Figure 3: Effect of future-commit cleanup on the OpenClaw model sweep. After cleanup, Pass@1 does not increase for any of the nine models; drops range from 0.6 to 8.0 percentage points.

Critically, the accuracy-cost Pareto frontier exhibits non-trivial structure (Figure below): higher Pass@1 does not necessarily require exponential cost increase, and certain claw–model pairs dominate both axes.

(Figure 4)

Figure 4: Resolve-rate–cost Pareto frontier for five claws × two models sweep; points indicate unique claw–model pairs. The black line marks the non-dominated Pareto frontier.

Fairness and Robustness Measures

The evaluation endpoint strictly enforces workspace boundary, patch extraction procedure, and future-commit cleanup to prevent test set leakage and enable fair, auditable comparison. After applying future-commit cleanup, Pass@1 drops for all models, with maximum decreases up to 8 percentage points (e.g., for Claude Opus 4.7), highlighting the necessity of strict workspace sanitization.

Practical and Theoretical Implications

Claw-SWE-Bench demonstrates that agentic coding-system evaluation must treat harness design, resource cost, and evaluation protocol as first-class, orthogonally controlled variables. Harnesses are not mere wrappers around LLMs; their implementation details (e.g., tool interface, session management, patch extraction) can shift observed performance by as much as the underlying model tier. As evaluation cost varies widely with both harness and cache policy, future agent benchmarking must report cost, Pass@1, and cache hit rate together, and standardize protocol interfaces for meaningful scientific attribution.

The provision of Lite-80 enables frequent, high-fidelity regression testing and rapid model/harness experiments within practical cost and time constraints—critical for researchers and small teams operating under limited resources.
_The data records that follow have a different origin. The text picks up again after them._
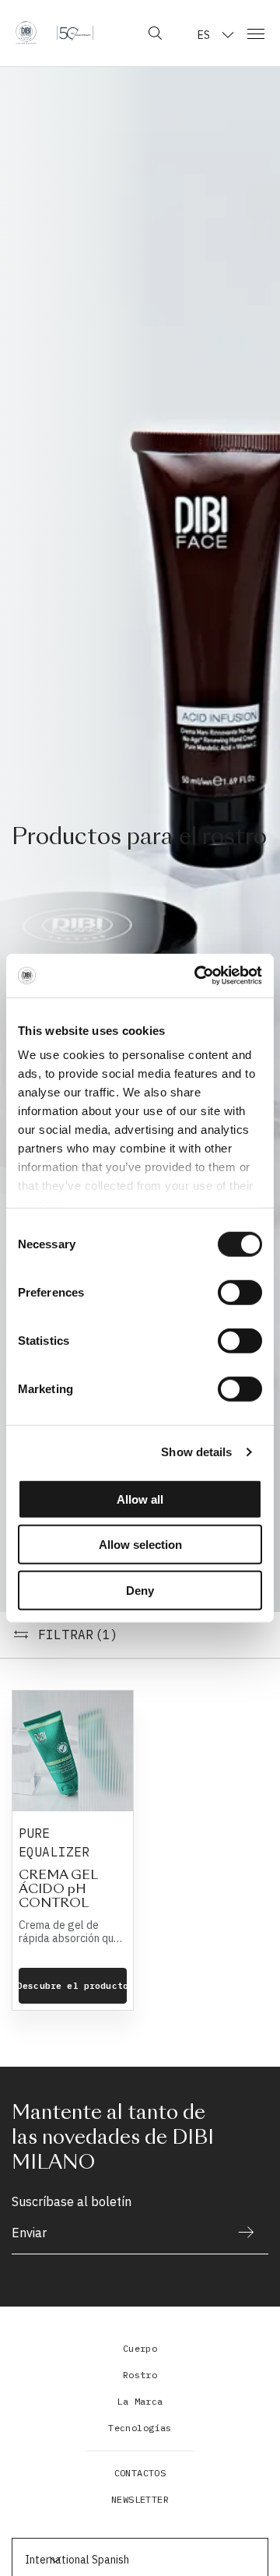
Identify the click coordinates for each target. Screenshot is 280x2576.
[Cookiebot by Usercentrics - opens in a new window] (197, 976)
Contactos (140, 2473)
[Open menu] (255, 33)
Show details (196, 1452)
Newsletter (140, 2499)
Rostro (140, 2375)
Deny (140, 1589)
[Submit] (239, 2232)
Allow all (140, 1498)
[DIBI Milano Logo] (54, 32)
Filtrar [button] (78, 1634)
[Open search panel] (155, 33)
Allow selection (140, 1544)
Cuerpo (140, 2348)
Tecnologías (139, 2427)
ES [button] (204, 35)
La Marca (140, 2401)
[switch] (240, 1291)
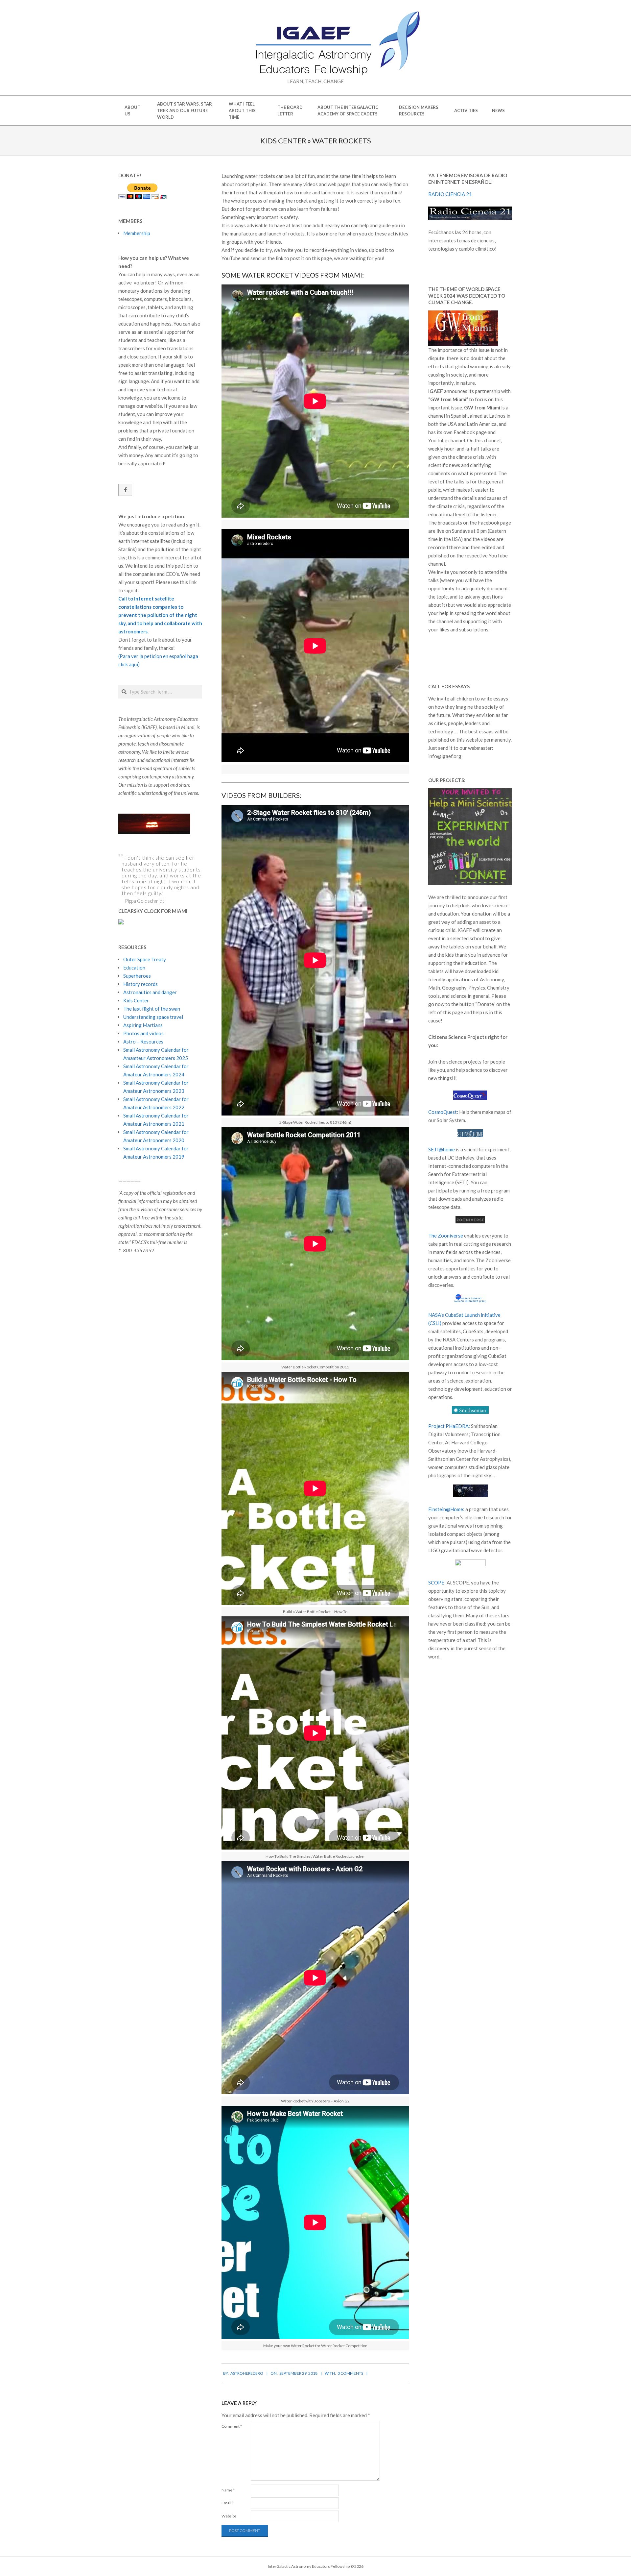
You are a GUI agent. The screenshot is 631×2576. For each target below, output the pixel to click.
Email (228, 2502)
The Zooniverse (445, 1236)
For the broader agentic evaluation ecosystem, Claw-SWE-Bench’s layered architecture and open protocol provide a template for disentangling evaluation axes in domains beyond coding: general web agents, productivity tools, and interactive assistants all require analogous abstractions for fair, reproducible benchmarking.

Conclusion

Claw-SWE-Bench provides a comprehensive, protocol- and cost-aware benchmark for evaluating OpenClaw-style and heterogeneous agent harnesses on challenging, multilingual coding tasks. By isolating harness architecture as a controlled experimental dimension and integrating cost metrics into evaluation, this work establishes new methodological foundations for reproducible, comparable, and cost-transparent agentic coding system research. Future work should extend these protocols to deeper model–harness interaction studies, multi-seed replication for variance estimation, and broader domains of agentic autonomy.